Stored data entries:
>>>

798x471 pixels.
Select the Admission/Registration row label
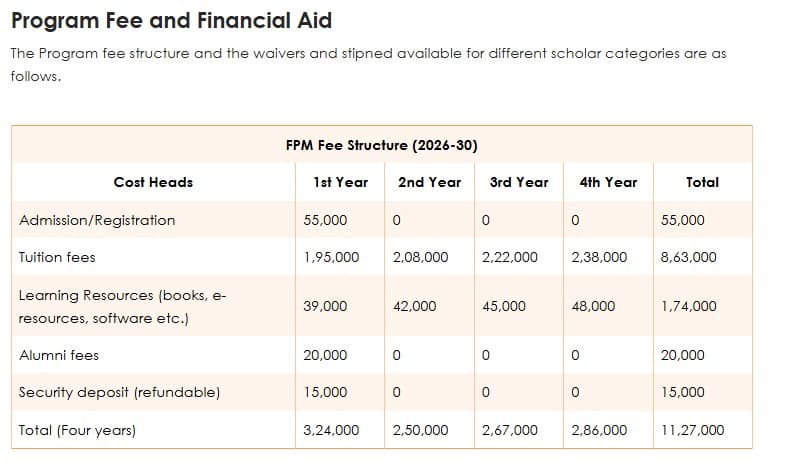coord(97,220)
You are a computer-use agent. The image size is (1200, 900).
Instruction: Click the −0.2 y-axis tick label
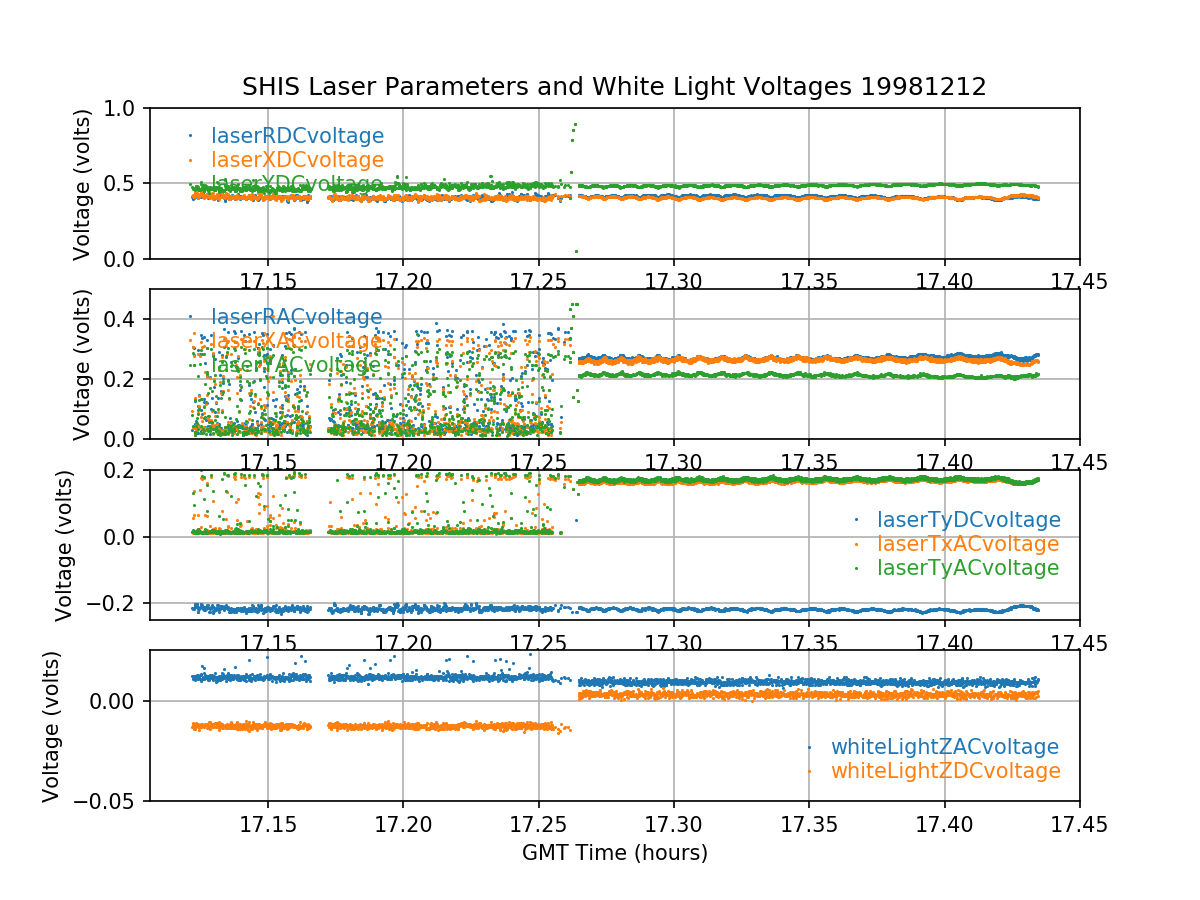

<<<
>>>

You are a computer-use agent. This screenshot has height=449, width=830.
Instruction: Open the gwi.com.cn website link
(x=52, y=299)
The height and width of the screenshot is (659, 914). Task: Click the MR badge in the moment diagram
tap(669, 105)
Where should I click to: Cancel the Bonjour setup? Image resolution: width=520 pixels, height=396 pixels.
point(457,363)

<<<

» **Problem to work on**:
Count every line above that holds the word "computer", and state the number and nothing more.

» **Solution for this exercise**:
2